Sovereign wealth funds face tougher dealmaking as protectionism grows

Combined sovereign deal value fell last year compared to 2016


Sovereign investors are facing a tougher environment for dealmaking as rising protectionism threatens to curb inward investment and stunt trade, suggesting private market activity may have plateaued, a co-author of a report out on Monday said.

In recent years sovereign wealth funds (SWFs) have ramped up their exposure to real assets, snapping up iconic skyscrapers in London and Manhattan, luxury hotels and multi-year concessions for Australian ports.

The aim was to tap the “illiquidity premium” on offer for investors able to tie up capital for longer as an alternative to low-yielding government bonds.

But Bernardo Bortolotti, director of the sovereign investment lab at Bocconi University and co-author of a report showing a slowdown in SWF real estate and infrastructure investment in 2017, said the high watermark for private dealmaking had passed.
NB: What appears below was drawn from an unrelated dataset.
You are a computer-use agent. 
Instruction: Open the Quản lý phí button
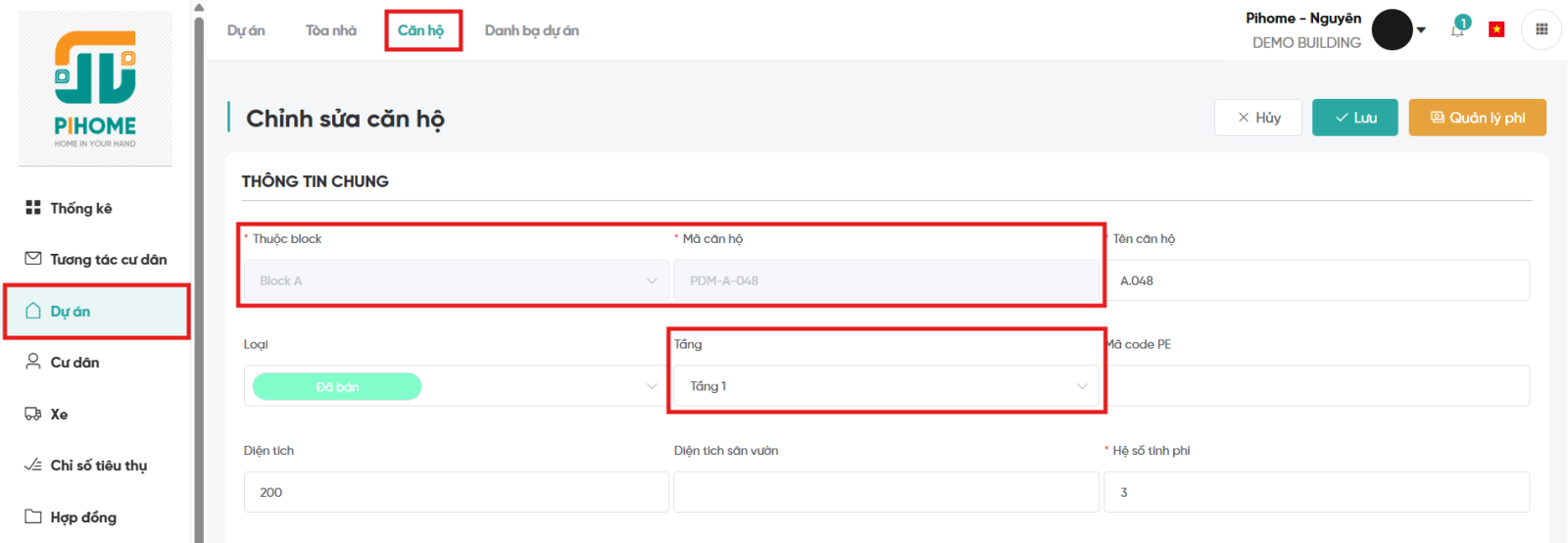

This is partly because some Middle East funds have rebalanced their portfolios towards more liquid assets such as equities to accommodate drawdowns from cash-strapped governments needing to plug budget gaps.

But it’s also because the United States is locked in an increasingly bitter dispute with its key trading partners, potentially reducing trade and global economic growth.

Read: Over a third of sovereign wealth funds plan to cut equity holdings on trade war fears

Bortolotti warned that if exports fell, SWF growth rates and activity would also slow: “They still have $6 trillion-plus to deploy but we have a structural break in the accumulation of assets,” he said.

“We are at a turning point … Unless Asia can create an area of regional free trade to replace the intercontinental flows then the same issues that are emerging now in the Gulf could also emerge in Asia.”

In July, Singapore’s GIC, a big sovereign investor in real assets, said it expected lower long-term returns in an uncertain investment climate. This echoed comments from peer Temasek which is looking to temper the pace of its investments as trade tensions ratchet up. China’s CIC also expressed concerns.

According to the SWF investment activity report produced in association with the International Forum of SWFs (IFSWF), the number of property deals fell to 42 in 2017 from 77 a year earlier while infrastructure investments fell to 28 from 33.

Combined deal value fell to $23.2bn in 2017 from $25bn.

Read: Saudi’s Public Investment Fund climbs sovereign rankings after active 2017

SWFs are finding it more difficult to find suitable properties in the commercial and office space – traditionally favoured targets – as more investors have entered the market, driving up prices.

“There’s more competition from Chinese insurers and large Asian institutions looking at core real estate in London and New York,” said Victoria Barbary, IFSWF director of strategy and communications.

Growing protectionism is also likely to stymie foreign direct investment in strategic sectors, Bortolotti said.

“Investing in US infrastructure will be very difficult now from a political standpoint – any kind of investment from China will be more carefully scrutinised, and that is spilling over into Europe.”

The US wants to beef up the powers of its Committee on Foreign Investment in the United States (CFIUS) to review transactions for national security risks.

As a result, SWFs are turning to Asia and Latin America, often investing through tie-ups with government entities to mitigate risk. In 2017, they completed 17 direct investments in emerging market infrastructure, worth $3.8bn, versus 11 deals in developed markets, worth $4.2bn.

“Working with a local partner, which may be a sovereign fund or strategic fund, makes these investments a lot more attractive,” said Barbary.